WRITTEN TASK:
Could you update the material between the lines holding "This screenshot has width=815, height=611." and "At what coordinates", inclusive, so that "Select" becomes "Choose" and nothing else changes? Please leave the pictures out of your answer.

Item position entries:
^^^^^^^^^^^^^^^^
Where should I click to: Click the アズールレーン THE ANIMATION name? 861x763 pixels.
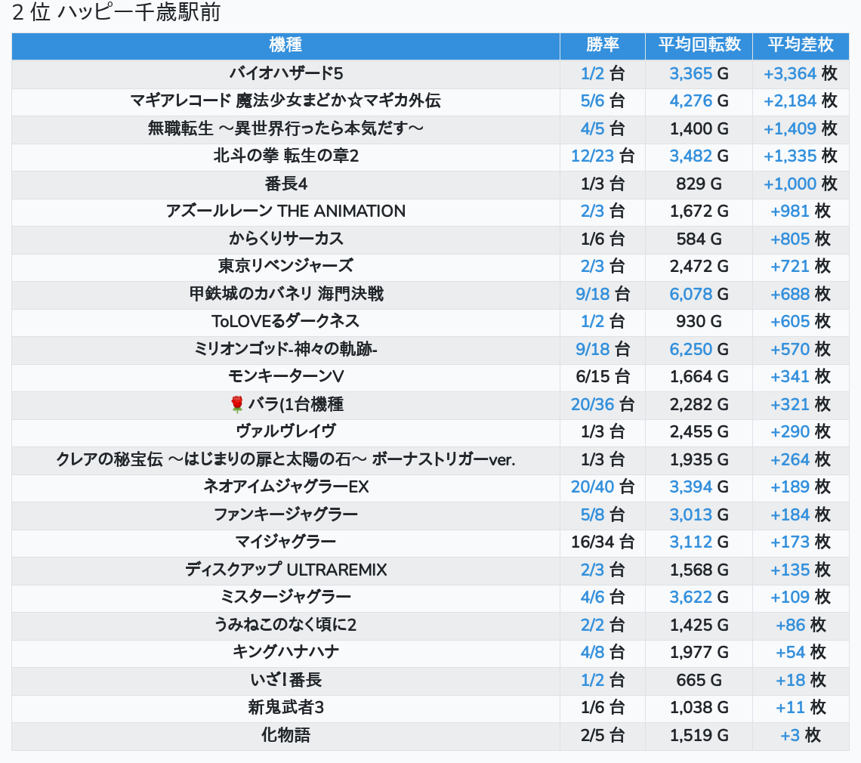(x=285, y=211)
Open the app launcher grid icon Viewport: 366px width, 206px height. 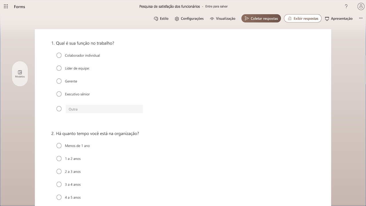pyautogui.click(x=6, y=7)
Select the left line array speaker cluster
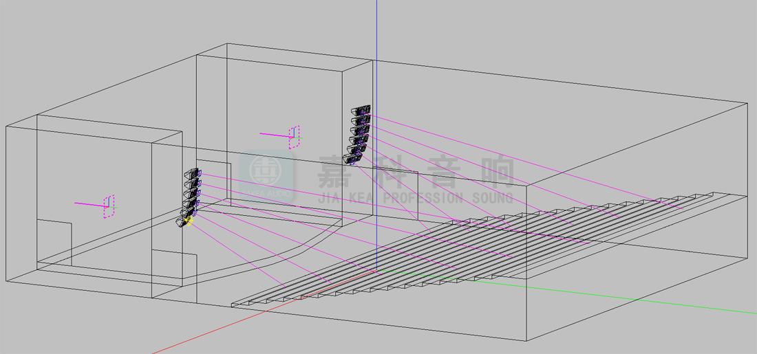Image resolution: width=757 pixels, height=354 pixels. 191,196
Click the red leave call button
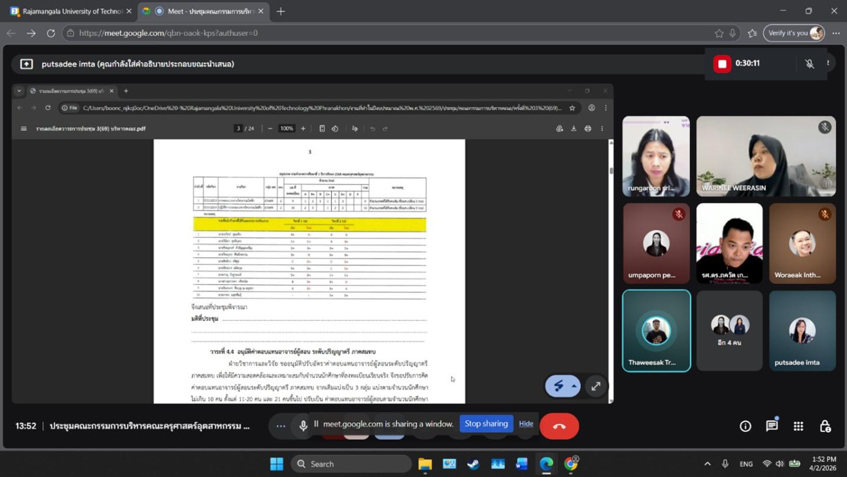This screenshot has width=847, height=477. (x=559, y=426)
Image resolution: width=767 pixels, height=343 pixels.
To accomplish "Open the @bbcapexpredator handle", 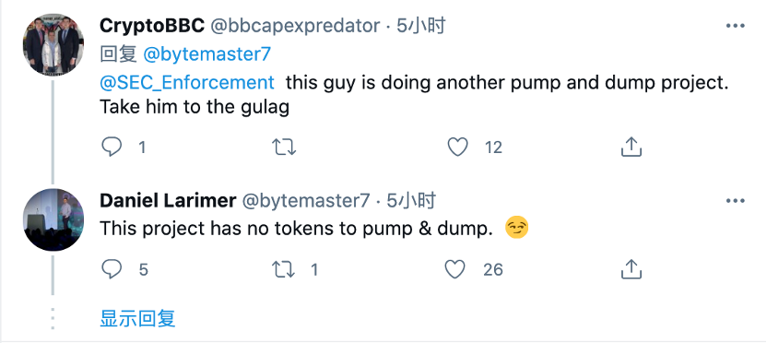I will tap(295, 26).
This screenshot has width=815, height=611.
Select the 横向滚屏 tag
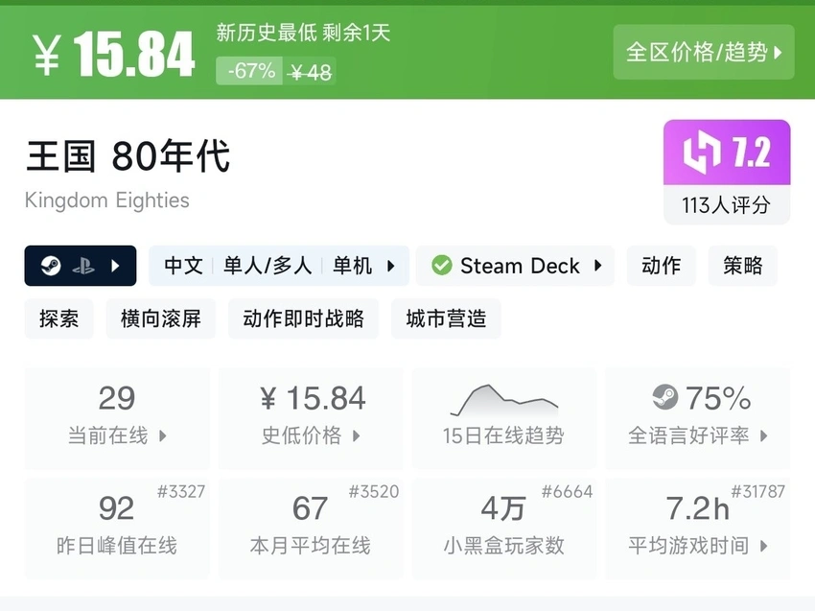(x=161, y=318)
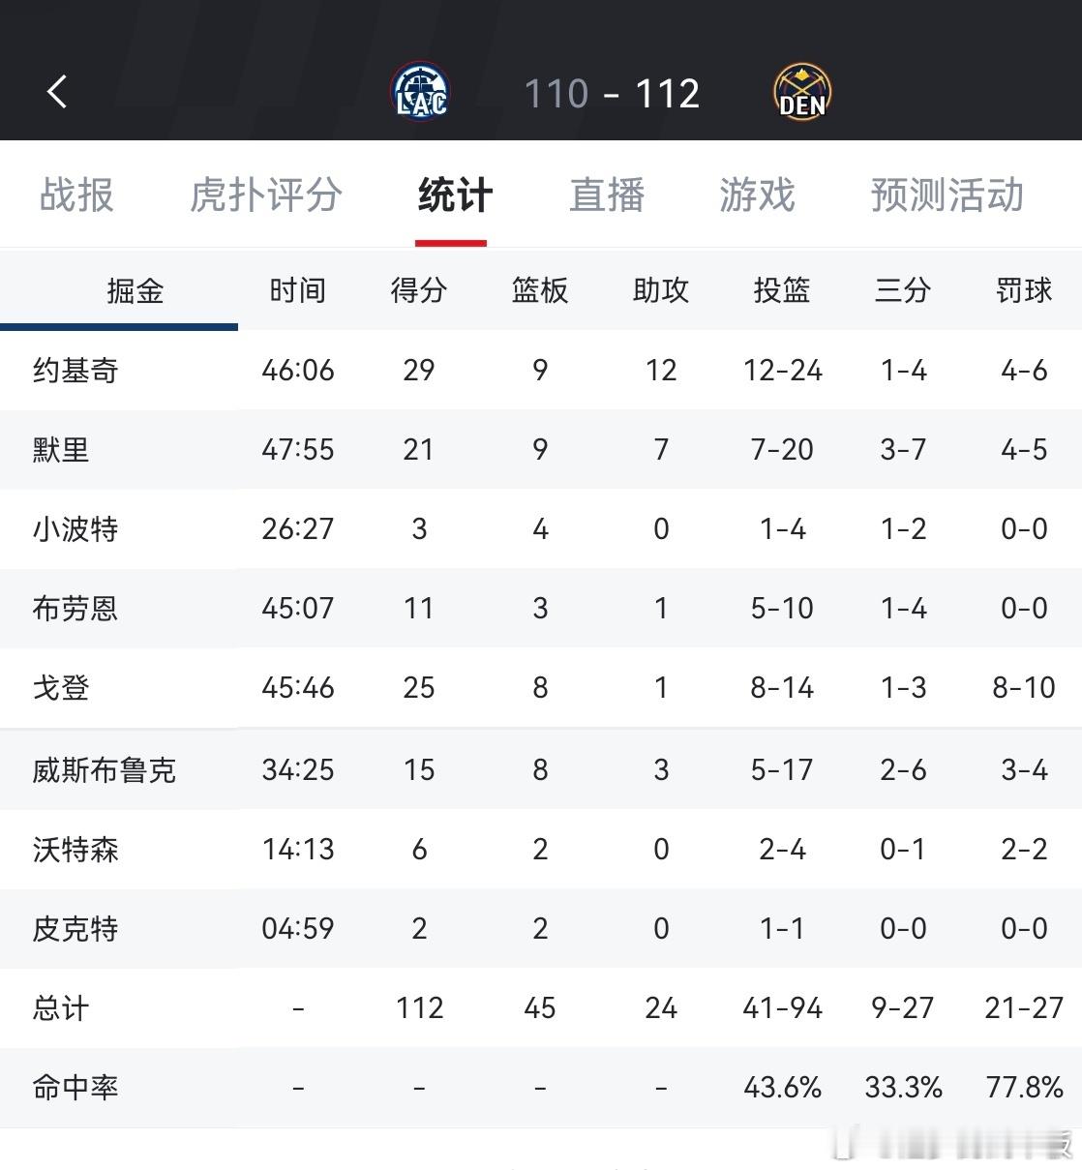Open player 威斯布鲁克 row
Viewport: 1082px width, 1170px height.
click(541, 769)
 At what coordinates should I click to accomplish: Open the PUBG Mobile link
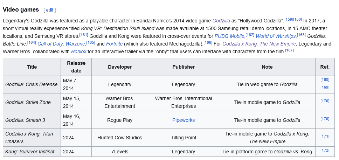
^^^^^^^^^^^^^^^^
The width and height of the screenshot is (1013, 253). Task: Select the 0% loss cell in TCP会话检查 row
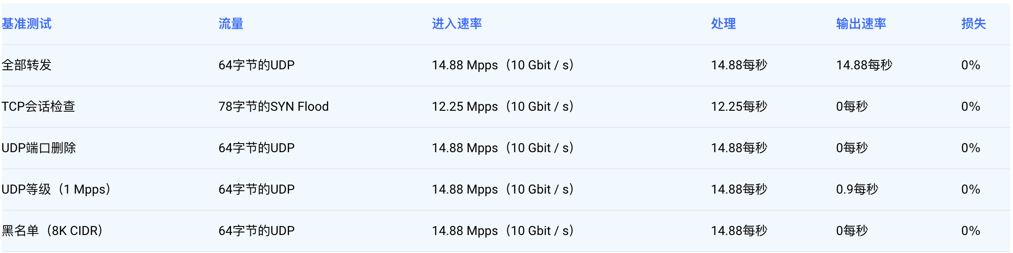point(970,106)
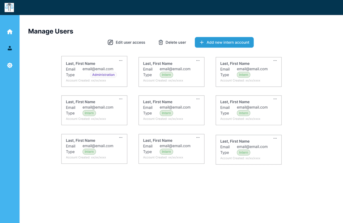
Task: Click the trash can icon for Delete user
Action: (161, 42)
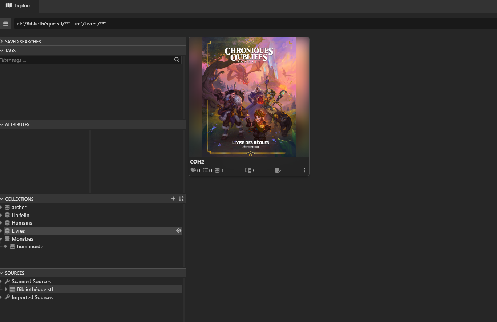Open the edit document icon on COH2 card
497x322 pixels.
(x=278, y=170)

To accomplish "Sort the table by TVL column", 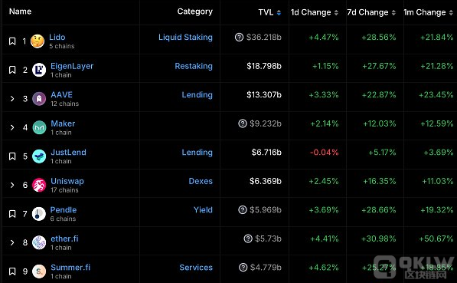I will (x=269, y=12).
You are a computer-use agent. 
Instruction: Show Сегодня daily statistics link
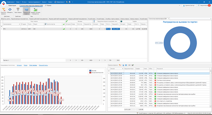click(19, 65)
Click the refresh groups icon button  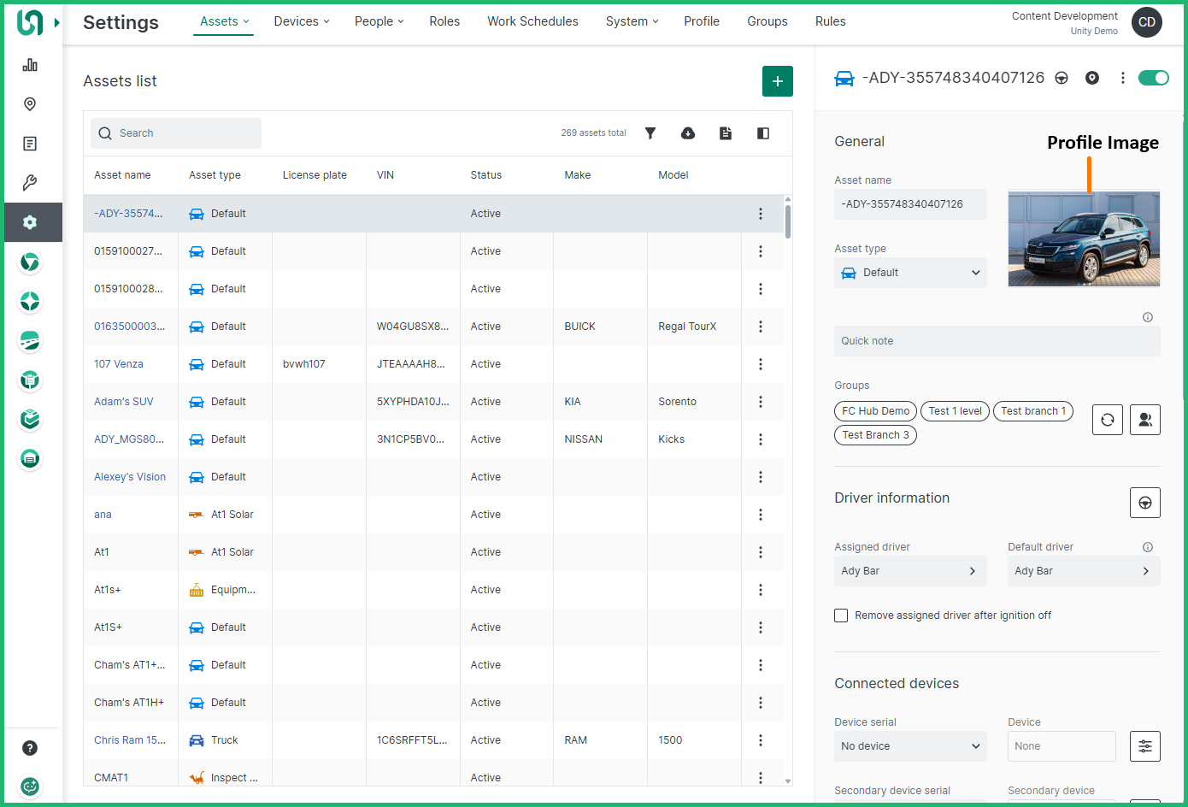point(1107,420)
^^^^^^^^^^^^^^^^
SOLUTION TO THE PROBLEM:
This screenshot has width=815, height=611.
Choose the 横向滚屏 tag
(x=161, y=318)
Open player 威斯布鲁克 row
Viewport: 1082px width, 1170px height.
click(541, 769)
 At what coordinates should I click to accomplish: Open the PUBG Mobile link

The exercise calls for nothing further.